For several years, reviews of her radical designs were spotty. Her breakthrough came in 1938, when after several years of working with different designers, she returned to Townley and created the "Monastic" dress, which drew on Algerian styling and hung simply from the shoulders and could be belted any way by the wearer. This success gained her the right to put the McCardell name on her clothes, a recognition few designers of the time achieved.

During World War II, McCardell stepped into the design void left after the Nazis dropped the curtain on French fashion. She took government surpluses of weather balloon cottons and turned them into sportswear; in 1942, she came out with the $6.95 Popover, a stylish wraparound denim dress, with a matching oven mitt, for busy housewives.

McCardell became a sensation.

She was a regular visitor to Maryland during these years, coming home to ski or visit family. She was married in 1943 at St.

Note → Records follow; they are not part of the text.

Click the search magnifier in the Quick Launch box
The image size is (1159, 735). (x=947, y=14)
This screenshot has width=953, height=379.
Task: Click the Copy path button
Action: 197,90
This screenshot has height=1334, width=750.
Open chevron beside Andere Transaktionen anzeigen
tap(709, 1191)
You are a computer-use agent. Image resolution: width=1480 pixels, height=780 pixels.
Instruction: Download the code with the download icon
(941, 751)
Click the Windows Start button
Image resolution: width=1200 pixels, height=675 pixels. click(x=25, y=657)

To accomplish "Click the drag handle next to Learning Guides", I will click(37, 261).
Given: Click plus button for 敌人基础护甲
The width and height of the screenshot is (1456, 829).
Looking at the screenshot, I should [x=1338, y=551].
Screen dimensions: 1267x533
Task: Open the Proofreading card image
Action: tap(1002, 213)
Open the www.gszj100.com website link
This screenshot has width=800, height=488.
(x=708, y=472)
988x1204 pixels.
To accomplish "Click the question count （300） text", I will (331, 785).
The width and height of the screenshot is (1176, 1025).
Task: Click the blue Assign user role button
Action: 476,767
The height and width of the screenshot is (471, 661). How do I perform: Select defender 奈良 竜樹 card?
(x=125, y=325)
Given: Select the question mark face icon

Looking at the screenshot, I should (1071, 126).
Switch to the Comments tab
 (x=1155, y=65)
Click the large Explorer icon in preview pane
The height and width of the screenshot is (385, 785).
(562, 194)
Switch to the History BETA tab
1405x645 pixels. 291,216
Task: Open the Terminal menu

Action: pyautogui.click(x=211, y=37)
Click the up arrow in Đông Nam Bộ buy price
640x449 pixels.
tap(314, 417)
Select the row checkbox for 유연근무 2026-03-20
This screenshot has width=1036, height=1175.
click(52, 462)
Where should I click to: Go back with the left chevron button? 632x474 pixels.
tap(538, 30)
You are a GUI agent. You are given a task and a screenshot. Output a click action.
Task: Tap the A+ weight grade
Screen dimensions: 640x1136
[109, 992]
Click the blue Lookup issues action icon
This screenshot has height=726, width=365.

Paul's Episcopal Church in Baltimore to Texas architect Irving Harris. Twice a year, she passed along new designs to an aunt, Pauline McCardell, who lived in Frederick and became the hometown purveyor of her niece's clothes.

After the war, she turned to helping aspiring designers as a volunteer critic in the fashion design department at Parsons. She also worked on an advisory panel formed by Time Inc. in 1954 to create a new magazine, from which Sports Illustrated was born.

The award-winning designer's star was still rising in the 1950s when she was diagnosed with cancer. In January 1958, just two months before her death at 52, McCardell slipped out of the hospital with her former schoolmate and design collaborator, Mildred Orrick, to attend her last show.


Claire McCardell was a mother of modernism. She was also a shy, small-town Maryland girl who parlayed paper dolls into party dresses, followed her dreams to the big time -- and made it.

Her work remains quite visible, not only in the Victoria and Albert Museum in London, the Fashion Institute of Technology in New York, and the Maryland Historical Society in Baltimore, but in racks of women's wear in stores throughout the world.